Il Budda possiede trentadue caratteristiche maggiori, che sono tutte aspetti fisici. Trentuno di essi, dal più basso, la ruota a mille raggi presente sulla pianta dei piedi, al più alto, l’invisibile sommità del capo1, appartengono alla categoria degli attributi fisici visibili e non coestensivi2 e possono perciò essere raffigurati in forma tangibile, per esempio in disegni o statue. L’altro, la voce pura e risonante, appartiene alla categoria degli attributi invisibili e coestensivi3, e perciò non può essere catturato in un dipinto o in un’immagine in legno4.

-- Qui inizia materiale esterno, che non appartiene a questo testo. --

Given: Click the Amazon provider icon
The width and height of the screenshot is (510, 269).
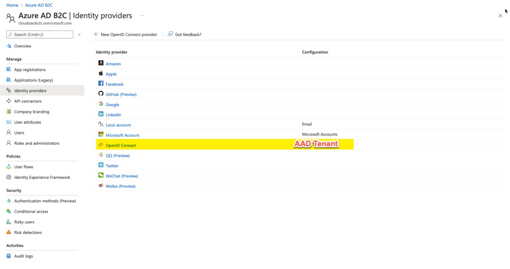Looking at the screenshot, I should tap(101, 63).
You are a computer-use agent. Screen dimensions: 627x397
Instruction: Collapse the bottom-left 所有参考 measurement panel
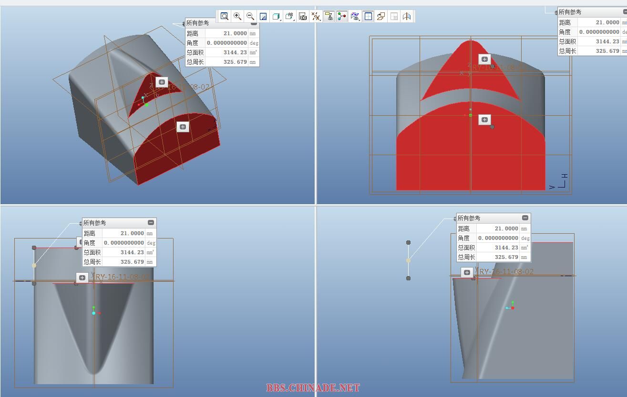pyautogui.click(x=151, y=223)
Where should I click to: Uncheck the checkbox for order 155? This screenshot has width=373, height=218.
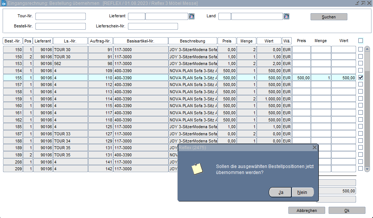coord(361,77)
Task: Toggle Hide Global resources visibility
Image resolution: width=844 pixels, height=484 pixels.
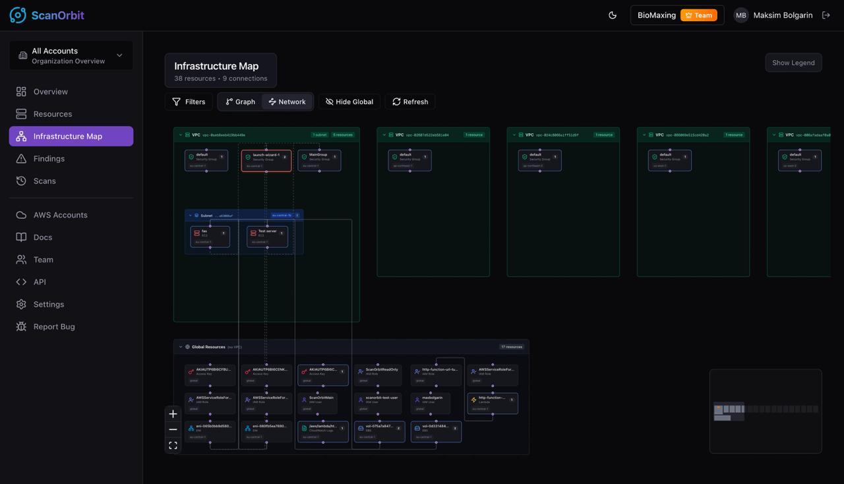Action: [349, 102]
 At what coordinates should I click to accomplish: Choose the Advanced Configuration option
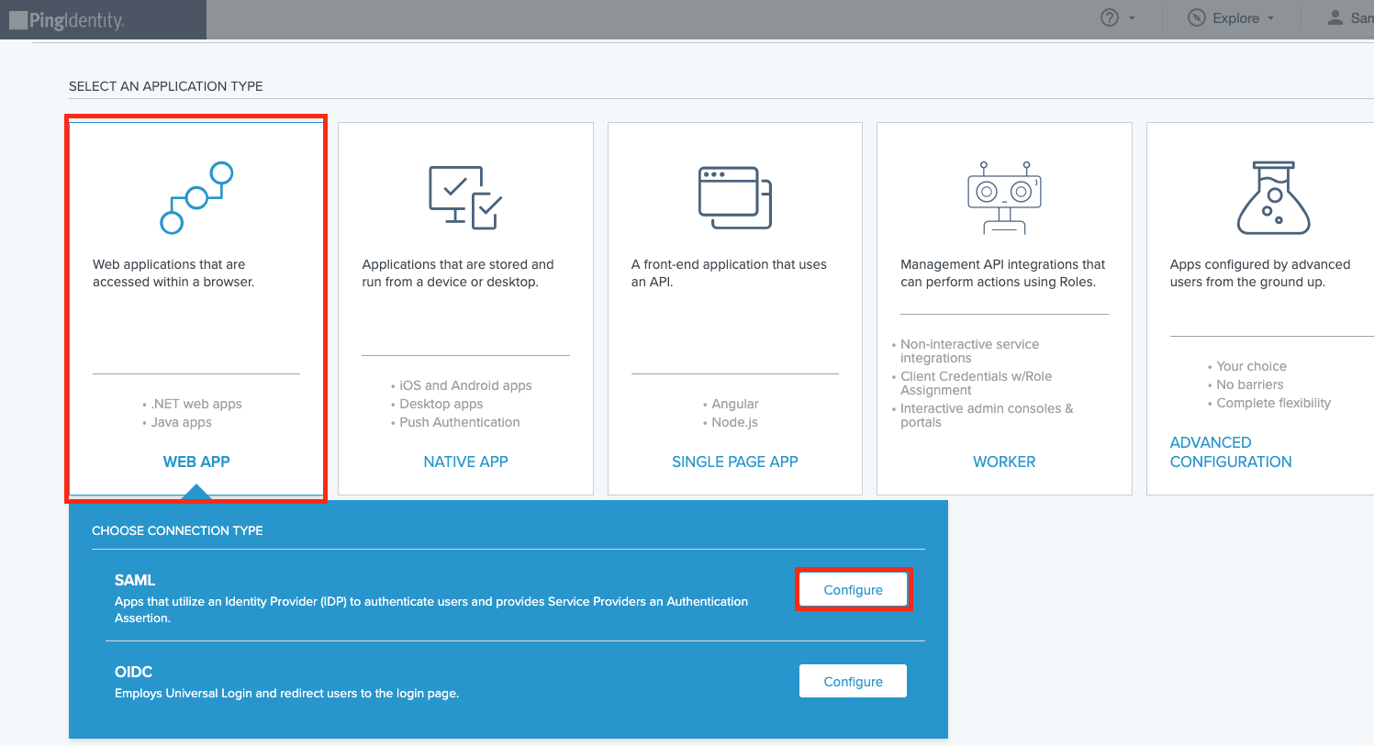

    Dopo la scomparsa del Budda sono state fatte di lui due tipi d’immagini, lignee e dipinte. Queste presentano trentuno caratteristiche, ma mancano della voce pura e risonante e quindi non sono uguali al Budda. Inoltre sono prive dell’aspetto spirituale. Il Budda in carne e ossa sta alle sue immagini dipinte o in legno, come il cielo sta alla terra o le nuvole al fango. Perché dunque nell’Epilogo del Sutra del Mahaparinirvana si afferma che i benefici del Budda vivente e delle immagini dipinte o in legno fatte dopo la sua morte sono uguali? In verità il Sutra della Collana di gioielli afferma che un’immagine in legno o dipinta è inferiore al Budda vivente.

      Ponendo un sutra davanti all’immagine dipinta o in legno del Budda, l’immagine viene dotata delle trentadue caratteristiche. Tuttavia, anche se sono presenti le trentadue caratteristiche fisiche, mancando l’aspetto spirituale non è assolutamente uguale al Budda. Infatti anche gli esseri umani e celesti possiedono le trentadue caratteristiche. Quando si pone il Sutra dei Cinque precetti davanti a un’immagine del Budda in legno o dipinta, dotata delle trentuno caratteristiche, essa diventa uguale a un re che mette in moto la ruota; quando si pone il discorso sui dieci buoni precettidavanti a essa, diventa uguale al signore Shakra; se si pone il discorso sull’emancipazione dal mondo del desiderio, essa diventa uguale al re Brahma, ma in nessuno di questi casi diventerà mai uguale a un Budda.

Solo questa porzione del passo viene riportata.